YOUR OBJECTIVE: Copy out the items word for word, from the line containing "Given: Remove 'Отправлен из AW TRADER' chip" through the end of the items, leaving out the pictures.
====== EXERCISE MATERIALS ======
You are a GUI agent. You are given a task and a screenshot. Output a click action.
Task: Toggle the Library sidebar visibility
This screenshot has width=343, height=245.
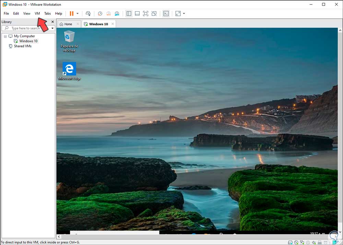(129, 14)
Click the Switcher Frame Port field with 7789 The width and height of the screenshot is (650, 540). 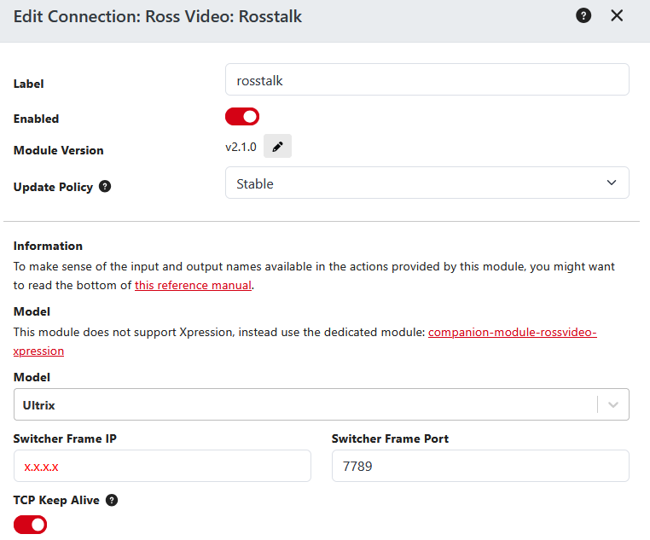pos(479,467)
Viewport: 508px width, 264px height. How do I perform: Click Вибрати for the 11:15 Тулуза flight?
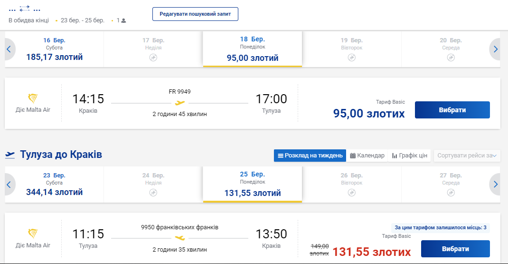click(455, 249)
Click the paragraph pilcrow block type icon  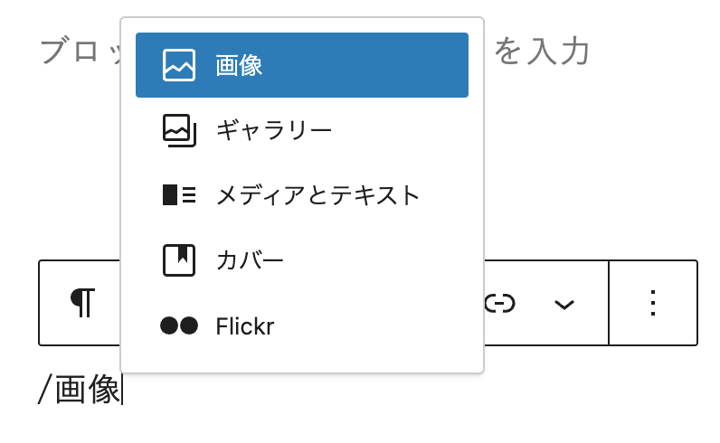point(82,303)
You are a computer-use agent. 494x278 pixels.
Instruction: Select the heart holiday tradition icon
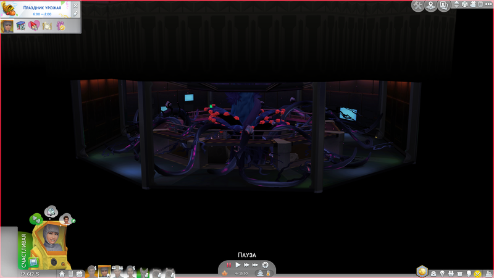pos(33,26)
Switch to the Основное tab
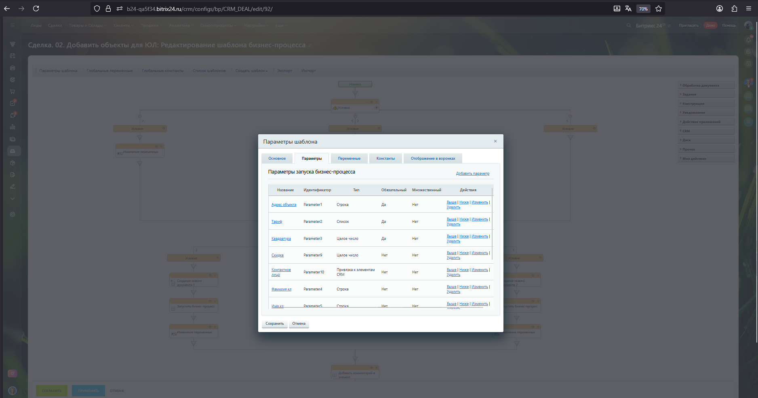Image resolution: width=758 pixels, height=398 pixels. click(277, 159)
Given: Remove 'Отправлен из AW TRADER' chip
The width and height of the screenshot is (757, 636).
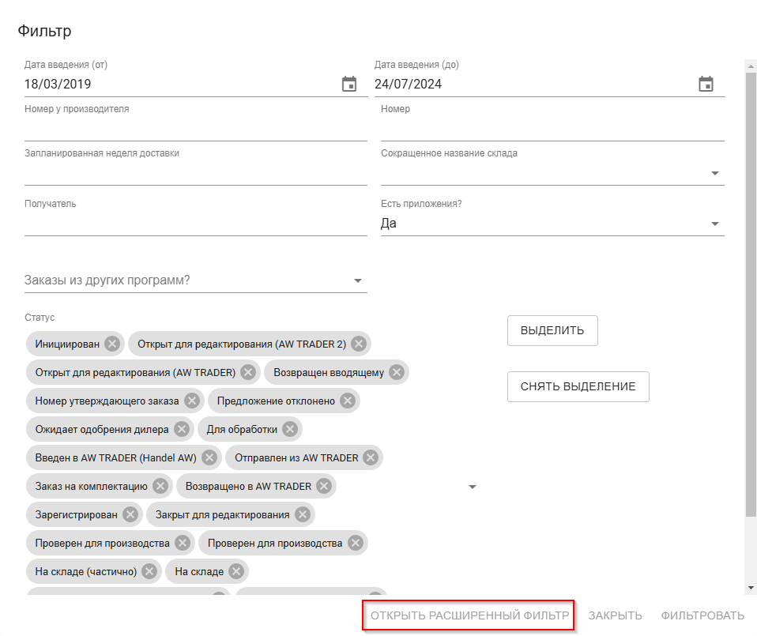Looking at the screenshot, I should point(371,457).
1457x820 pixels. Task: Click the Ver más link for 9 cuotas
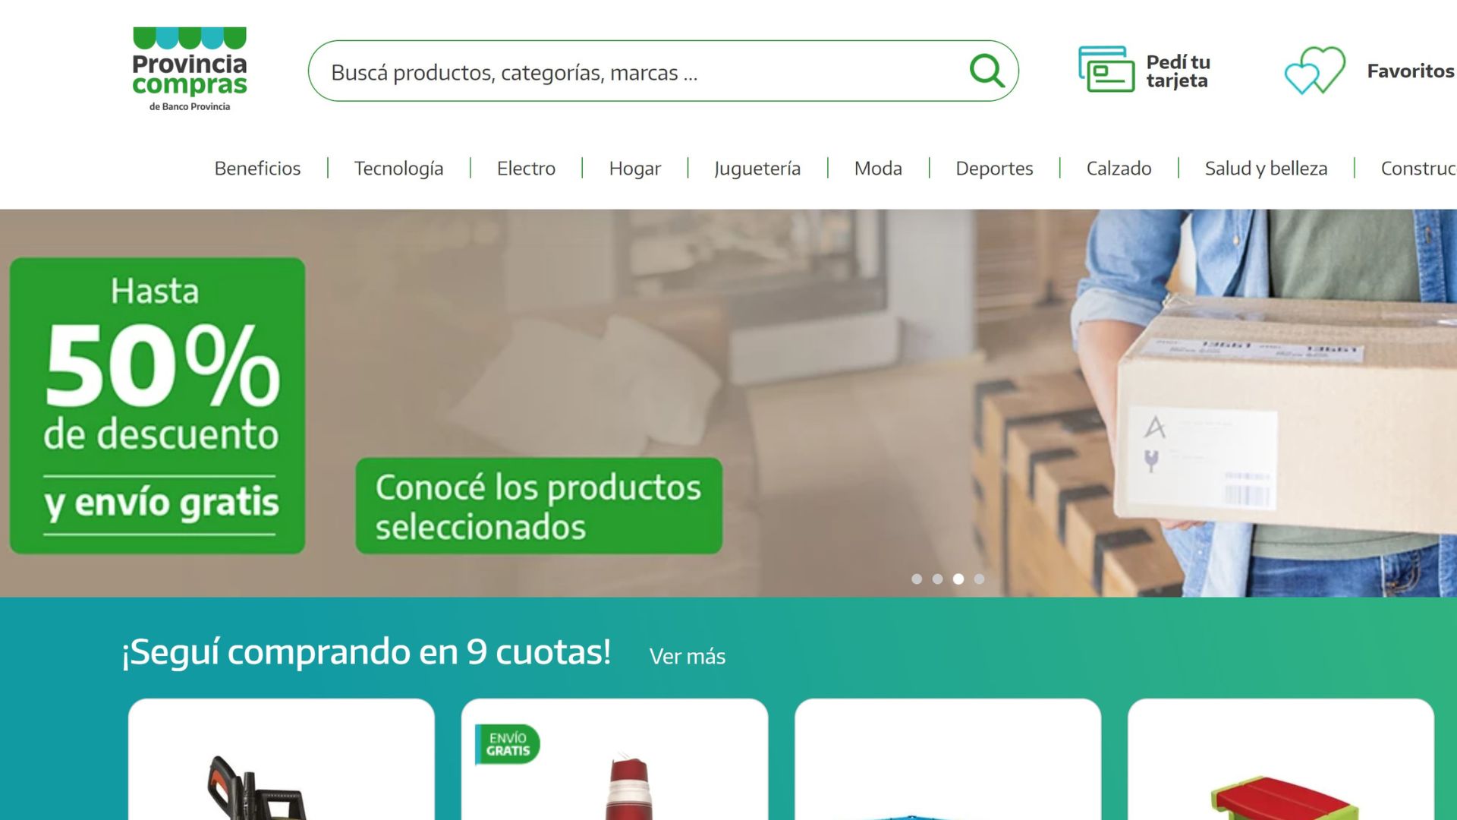(687, 657)
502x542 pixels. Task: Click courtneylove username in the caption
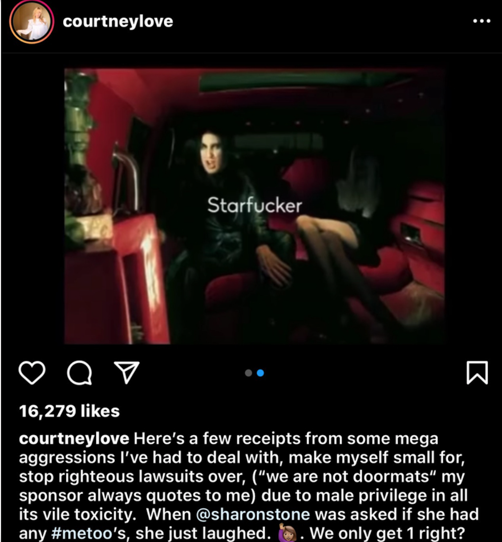tap(74, 438)
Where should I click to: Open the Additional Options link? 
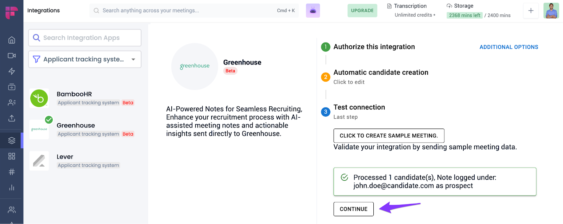point(508,47)
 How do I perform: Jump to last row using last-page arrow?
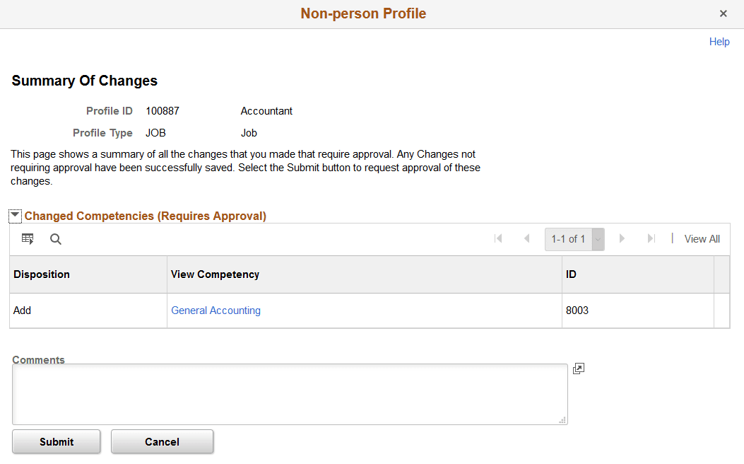point(650,239)
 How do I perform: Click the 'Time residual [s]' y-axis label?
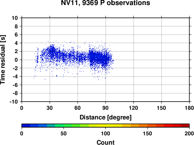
======
COMPLETE ANSWER:
Given: Remove 'Отправлен из AW TRADER' chip
The width and height of the screenshot is (757, 636).
Looking at the screenshot, I should point(371,457).
1457x820 pixels. Task: Click the Ver más link for 9 cuotas
(687, 657)
502x542 pixels. Task: Click courtneylove username in the caption
tap(74, 438)
Where should I click to: Open the Additional Options link? 
point(508,47)
 How do I perform: Jump to last row using last-page arrow?
point(650,239)
 How do I perform: Click the 'Time residual [s]' y-axis label?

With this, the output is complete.